Sunday, November 22, 2009


War drama
Original title: L’Armée du crime

In June 1940 German forces outflanked the Maginot Line and with their Italian allies overcame the French forces offering little resistance. On June 25 an armistice was signed between France and Germany. The terms of the agreement divided France into occupied and unoccupied zones, with a rigid line of demarcation between them. The Germans would directly control three-fifths of the country, an area that included northern and western France and the entire Atlantic coast. The remaining section of the country would be administered by the French government at Vichy under Marshal Henri-Philippe Petain.

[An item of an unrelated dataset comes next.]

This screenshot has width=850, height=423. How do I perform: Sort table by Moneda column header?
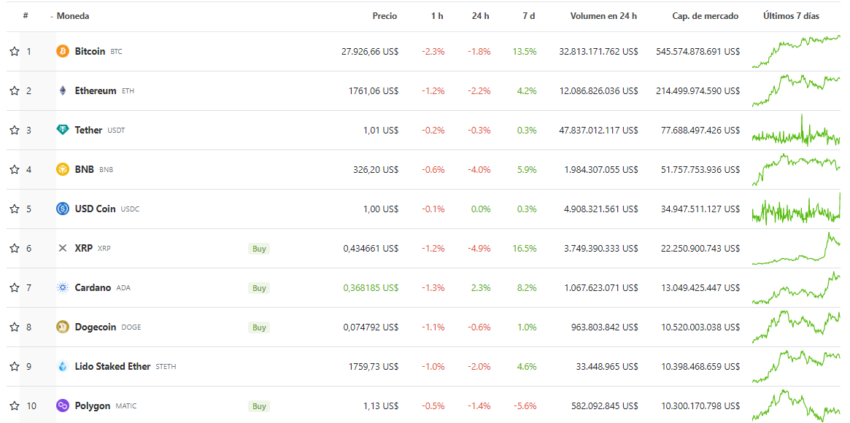(73, 17)
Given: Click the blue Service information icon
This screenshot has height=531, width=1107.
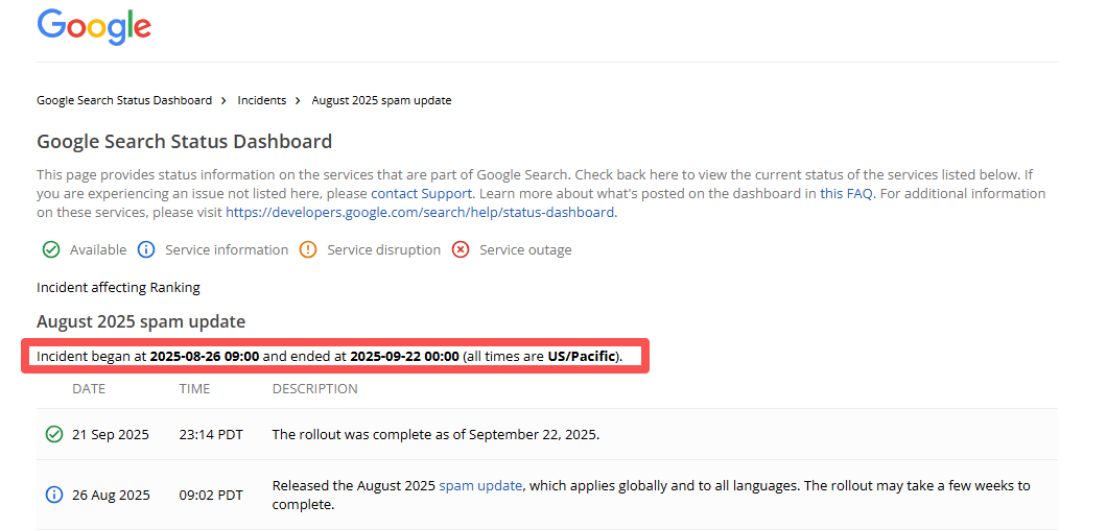Looking at the screenshot, I should coord(146,250).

Other provisions of the armistice included the surrender to the Germans of all Jews living in France. The French Army was to be disbanded except for a force of 100,000 men to maintain domestic order. The 1.5 million French soldiers captured by the Germans were to remain prisoners of war. The French government also agreed to stop members of its armed forces from leaving the country and instructed its citizens not to fight against the Germans.

Virginie Ledoyen: Mélinée
Simon Abkarian: Missak Manouchian her husband and leader of the group
Grégoire Leprince-Ringuet: the team’s explosives expert Thomas Elek
Ariane Ascaride: Tomas’ mother Madame Elek
Robinson Stévenin: another member of the group Marcel Rayman
Léoplod Szabatura: his younger 14-year-old brother Simon
Lola Naymark: Monique Stern, the sole female in the group
Yann Trégouet: Nazi collaborator Commissaire David
Jean-Pierre Darroussin: another collaborator Inspecteur Pujol

This film about the Parisian-based branch of the French Resistance (the so-called Army of Resistance but not by the Nazis and their collaborators) never really gets going.

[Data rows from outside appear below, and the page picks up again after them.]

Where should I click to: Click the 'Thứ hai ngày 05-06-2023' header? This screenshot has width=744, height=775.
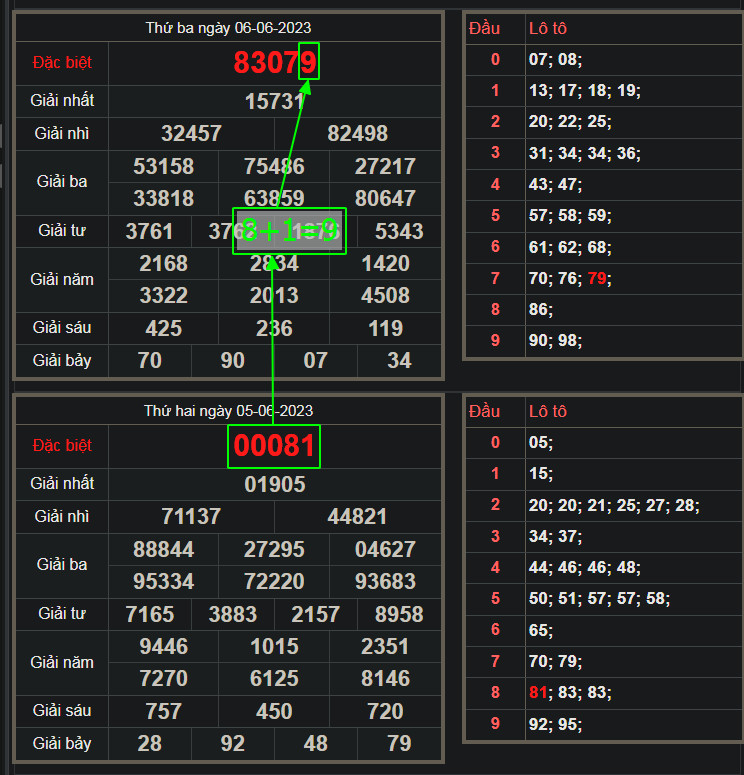click(x=228, y=411)
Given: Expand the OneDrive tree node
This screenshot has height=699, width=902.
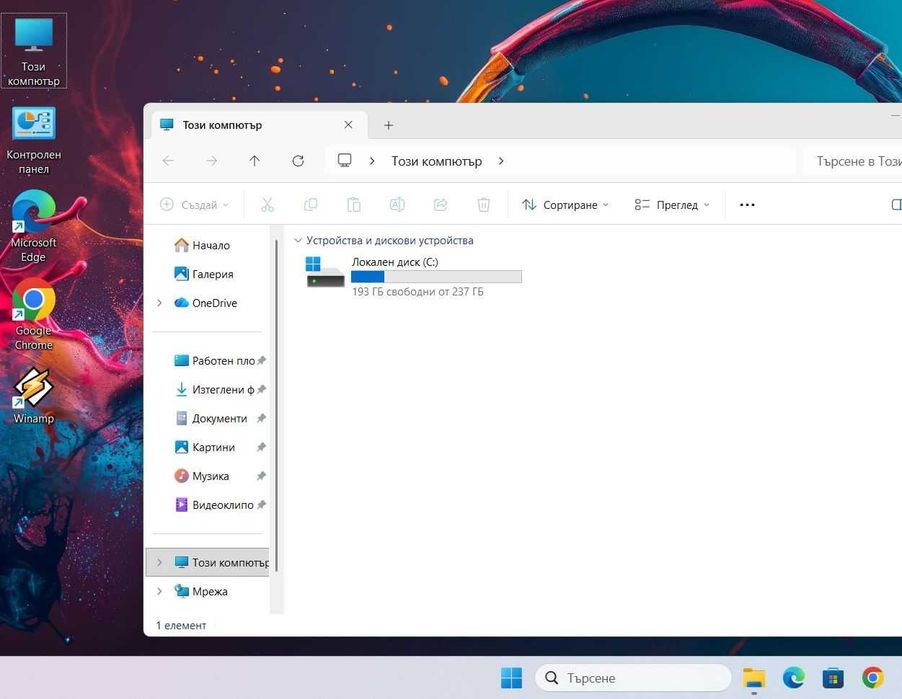Looking at the screenshot, I should pyautogui.click(x=159, y=303).
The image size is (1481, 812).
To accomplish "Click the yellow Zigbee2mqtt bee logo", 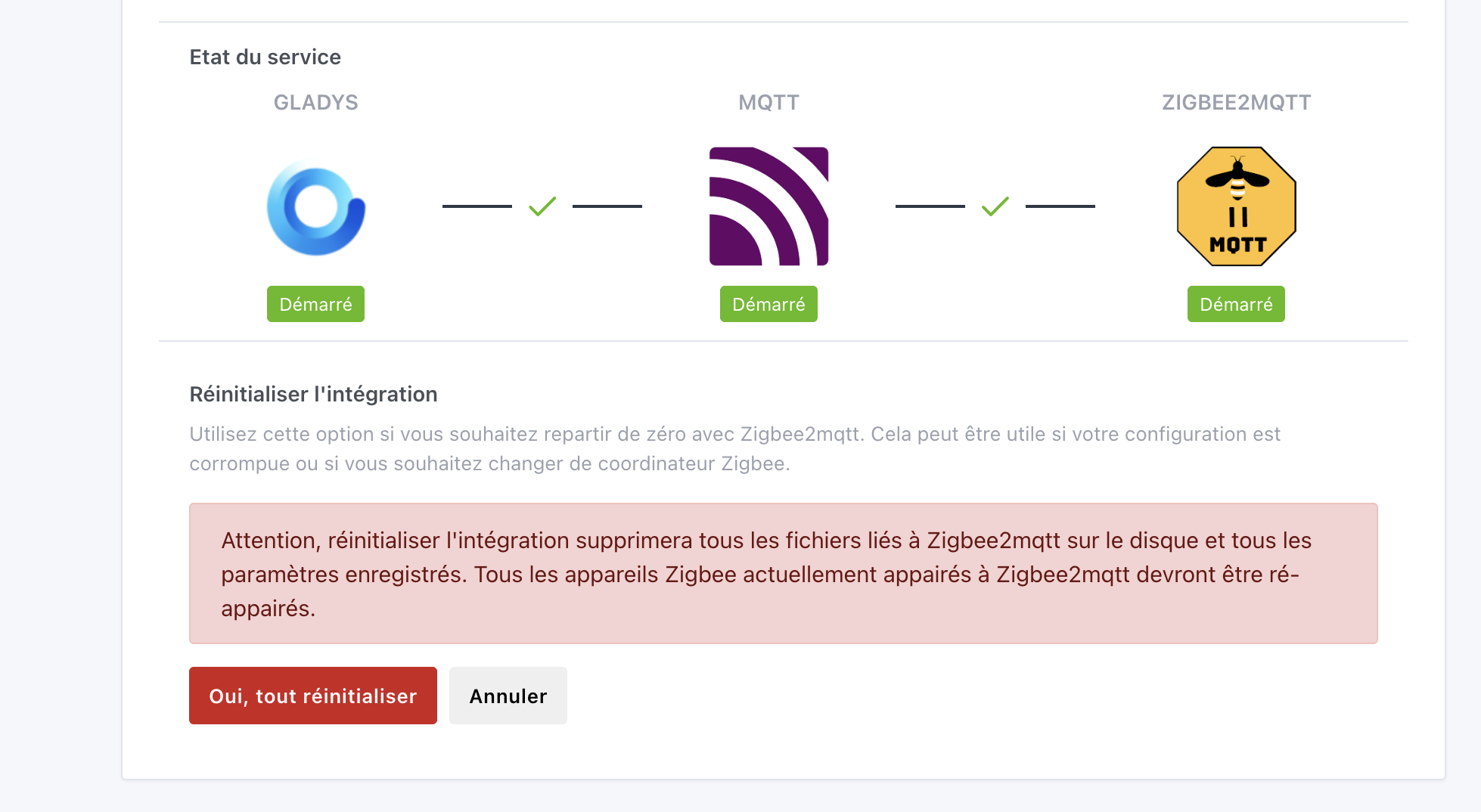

Each new recruit gets to tell “their story” seeming compelled for some obscure reason having to justify their becoming a member of the gang. This lack of focus, devoting so much time exploring the motives of the twenty-one in the group serves no useful purpose except to make the story convoluted, confusing and overlong at 2 hours and 20 minutes.

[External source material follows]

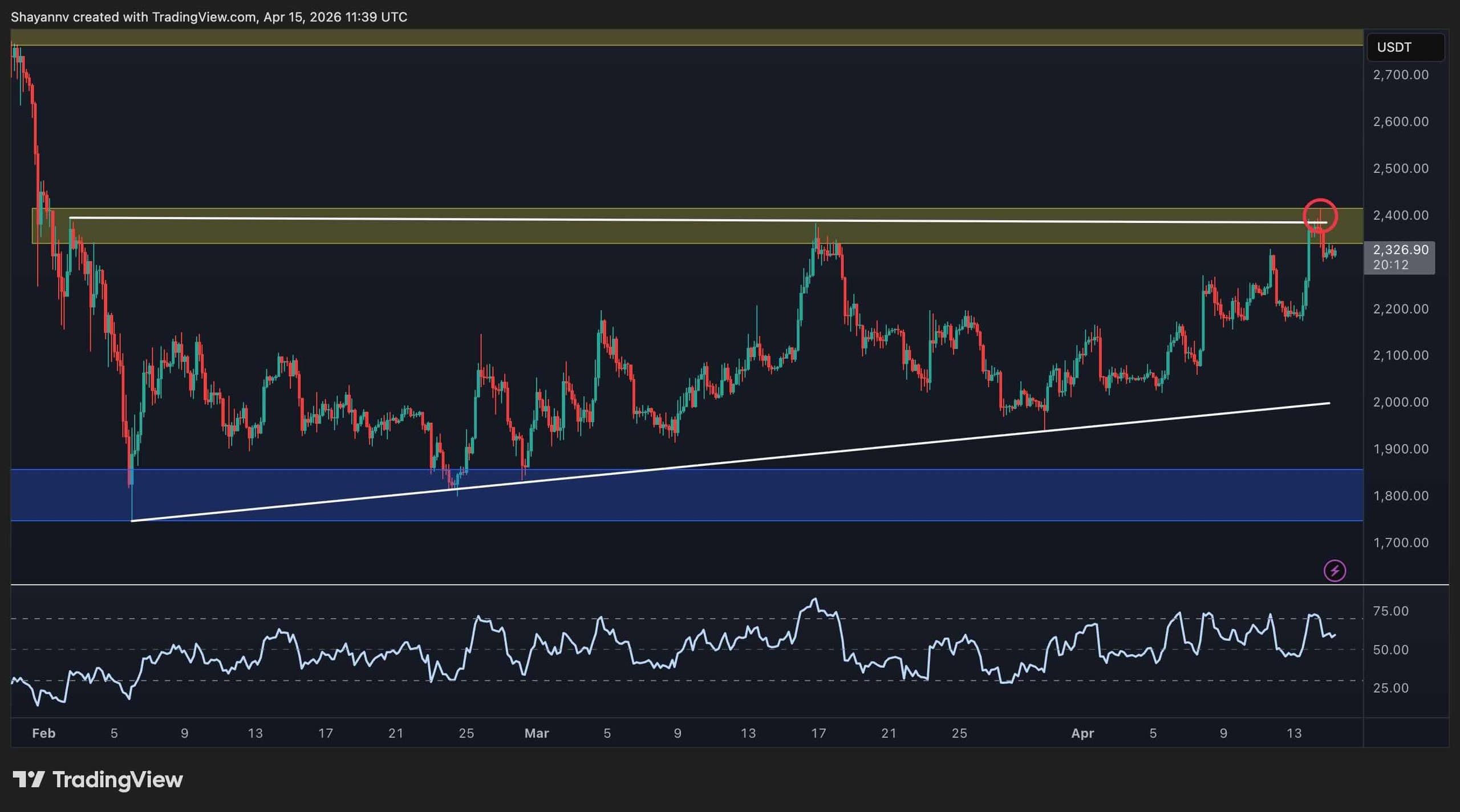Click the 2,700.00 price axis label
The image size is (1460, 812).
[x=1400, y=75]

Instead of action, we get flashbacks and a lot of words with surprising little tension despite what they are up to.

for brief nudity and one particularly gruesome torture scene.

Prior to the repercussions following the July 20 attempt at Hitler’s life, a Nazi army officer saluted with the right hand palm facing forwards and the fingers almost touching the eye. When his subordinate approaches the commandant he mistakenly gives him the naval salute, with palm of the hand facing downward.

Yid is a derogatory slang word for a Jew.

Although generally regarded as war heroes fighting a losing battle, most of the population just wanted to survive the war and disliked the résistants, who provoked dangerous and deadly German retaliation.